# Required tasks:
**1.** Reproduce the portion of the western Honduras guide between "Western Honduras: Gracias, La" and "the western cities.", inclusive.
**2.** In the western Honduras guide, how many people can the orange camp on Celaque hold at most?

# Page extract:
╭──

Western Honduras: Gracias, La Esperanza, Santa Rosa

The rest of the west is nice too. The main cities are Santa Rosa, Gracias and La Esperanza. You can find a mix of safe party atmosphere, chill nature and quaint cultural city in the western cities.

Santa Rosa is a nice town with shoe shines, good pizza, a cigar festival worth seeing and some decent cafes in the park. Coffee from San Juan is sold there and it is coffee for export and tastier/costly. The best part of it is the park with café, a pool at the top of a hotel, so it should only serve for a quick stay over, rather than a long stay. Still, if you want night life, there are two clubs, rodeos always ahs live music, while flamingos has big name groups often. There are two pubs and one roof top club for the early morning chilling. The best part of this city, is that everything is a 5 minute walk, so taxis and crime is not a problem. It is also not too hot, nor cold, so in my opinion it is one of the best cities to go out on the town eat, drink and enjoy a Honduran Thursday night, as everything is half price.

Gracias would be my next stop with celaque right behind it, la campa with is magnificent church and clay craftsmen, and two hot springs. The city has little to offer, minus the park and a market. The café in the park is not quality, yet the view is. There is a famous jelly lady 4 blocks up from the park on the right. The best cheap hotel is Erik, not cheap but 200+, while Don juan is your luxury hotel with a decent restaurant. The best mix of quality with price ($25 lps500) is Guancasco on the hill. It has good food and the best view, while being knowledgeable on both hikes/guides and being informed on much. It lies right below the castle, which is a nice sun set spot for couples and a good view.

Celaque can be climbed after an hour taxi ride or hitchhike. The ride can cost as low as 120 and go to 200. I usually pay around 160. The hike takes some time, with the easiest being the stroll along the waterfalls and back, while the shortest is the view of the waterfall, which is not always visible. The most rewarding is at least a climb to the orange camp, as that is where the growth reaches its peak and moss, trees and everything is most impressive. The summit leaves much to be desired, as you can see nothing due to clouds and fog, while the accent is lovely. The first camp site near the old farmstead is the largest and best suited for camping, while the higher orange camp is small and fits at most 3 people and the site gets very cold near freezing. The best accent is a two day hike from Belen, which takes you by a lake, along more of the impressive 2,000m+ cloud forest. The entire hike is tiring and takes some 9 hours up and some 4-5 hours down. The best view and a shorter hike follows the ridge of the gallo or rooster, which gives views of gracias and the top, while not being as far and densely covered with clouds and trees.

╰──

# Information supplied:
╭──

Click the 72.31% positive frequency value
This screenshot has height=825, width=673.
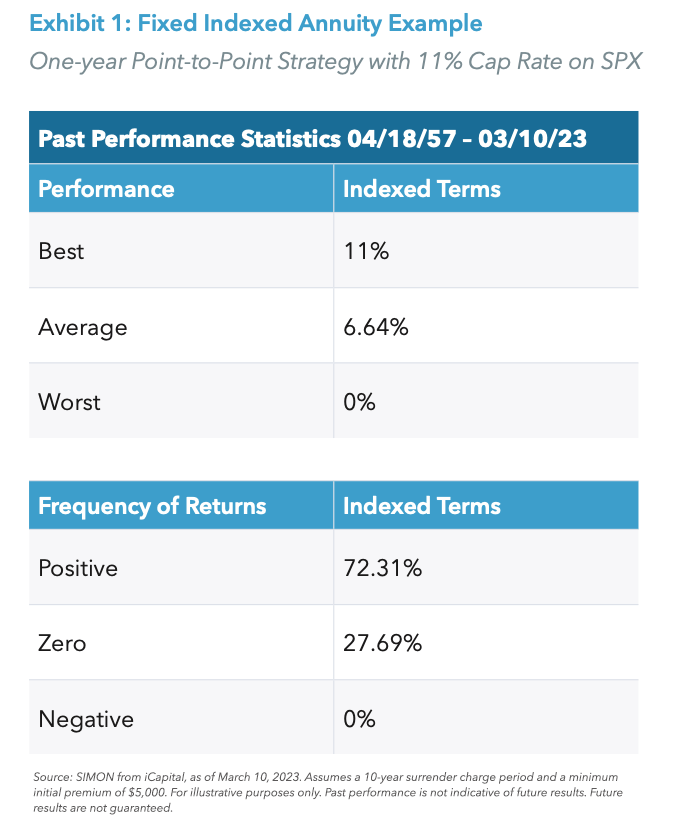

╰──

# Task-by-task solutions:
**1.**
Western Honduras: Gracias, La Esperanza, Santa Rosa

The rest of the west is nice too. The main cities are Santa Rosa, Gracias and La Esperanza. You can find a mix of safe party atmosphere, chill nature and quaint cultural city in the western cities.

**2.** Three people at most.